Home News Amazon Announces New AWS Local Zone Cloud Infrastructure In Kenya

Amazon Announces New AWS Local Zone Cloud Infrastructure In Kenya

by Femme Staff

Today, Amazon Web Services, Inc. (AWS), an Amazon.com, Inc. company, announced plans to launch an AWS Local Zone in Kenya.

The new AWS Local Zone(s) in Kenya will join 16 existing AWS Local Zones across the United States and an additional 32 AWS Local Zones planned to launch in 26 countries around the world starting in 2022. AWS Local Zones deliver single-digit millisecond latency performance at the edge of the cloud to hundreds of millions of people worldwide.

 “The new AWS Local Zone in Kenya is a continuation of our investment to support customers of all kinds and our commitment to accelerate innovation by bringing cloud infrastructure to more locations in the country. We know that delivering ultra-low latency applications for a seamless user experience matters in every business and industry, so we are excited to bring the edge of the cloud closer to more customers in Kenya to help meet their requirements. AWS Local Zones will empower more public and private organizations, innovative startups, and AWS partners to deliver a new generation of leading edge, low-latency applications to end users. Customers can take advantage of the cost savings, scalability, and high availability that AWS provides.” said Robin Njiru, Regional Lead, East, West and Central Africa at Amazon Web Services.

Cabinet Secretary for the Ministry of ICT, Innovation and YouthAffairs, Mr Joseph Mucheru said, “We are pleased to launch AWS Local Zone in Kenya. This announcement reaffirms our country’s position as an attractive place to invest, powered by a high volume of local talented developers. It will boost the adoption of advanced cloud-based technologies such as Artificial Intelligence, Machine Learning, and Internet of Things while helping to ensure secure use across the Kenyan technology sector.”

AWS manages and supports Local Zones, meaning customers in Kenya do not need to incur the expense and effort of procuring, operating, and maintaining infrastructure in Nairobi to support low-latency applications. AWS Local Zones also allow customers with local data residency requirements in Kenya to run parts of their applications in on-premises data centers and seamlessly connect to AWS while ensuring ultra-low latency for these types of hybrid deployments—all while using familiar AWS APIs and tools.

The new AWS Local Zones will give customers in Kenya the ability to offer end users single-digit millisecond performance designed to suit applications such as remote real-time gaming, media and entertainment content creation, live video streaming, engineering simulations, augmented and virtual reality, machine learning inference at the edge, and more.

Customers can connect to AWS Local Zones through an internet connection or use AWS Direct Connect—a cloud service that links an organization’s network directly to AWS to deliver consistent, secure, low-latency performance—to route traffic over a private AWS network connection.

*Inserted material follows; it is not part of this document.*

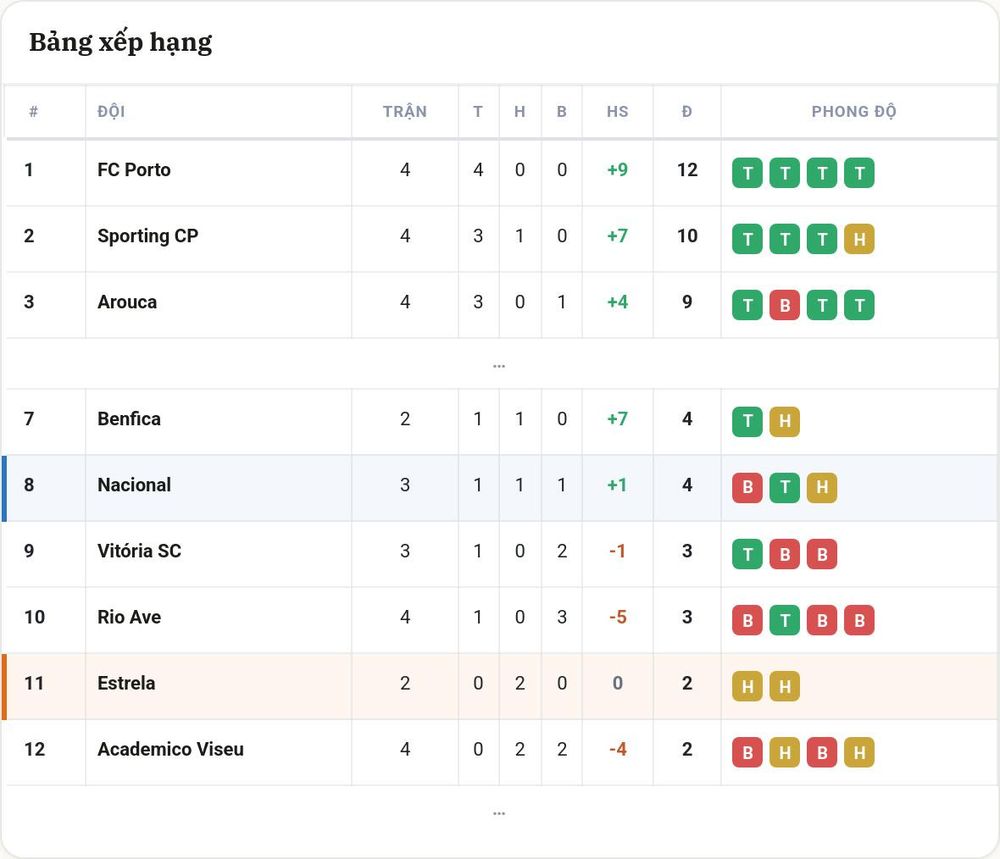Open Benfica team link
Screen dimensions: 1000x859
point(129,419)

“We believe an AWS Local Zone will enable us to further enhance our cloud offerings, especially to our Enterprise and SME customers, and migrate more of our own services to the Cloud.  Customer obsession remains a key focus for Safaricom and with this local presence driven by our partnership with Amazon, we will now achieve increased speed, stability, reliability, and storage to support innovation and development of future-fit solutions,” said Peter Ndegwa, CEO of Safaricom PLC, a local partner of Amazon Web Services.

AWS Local Zones are a type of infrastructure deployment that places AWS compute, storage, database, and other services at the edge of the cloud near large population, industry, and information technology (IT) centers—enabling customers to deploy applications that require single-digit millisecond latency closer to end users or on-premises data centers. AWS Local Zones allow customers to use core AWS services locally while seamlessly connecting to the rest of their workloads running in AWS Regions with the same elasticity, pay-as-you-go model, application programming interfaces (APIs), and toolsets.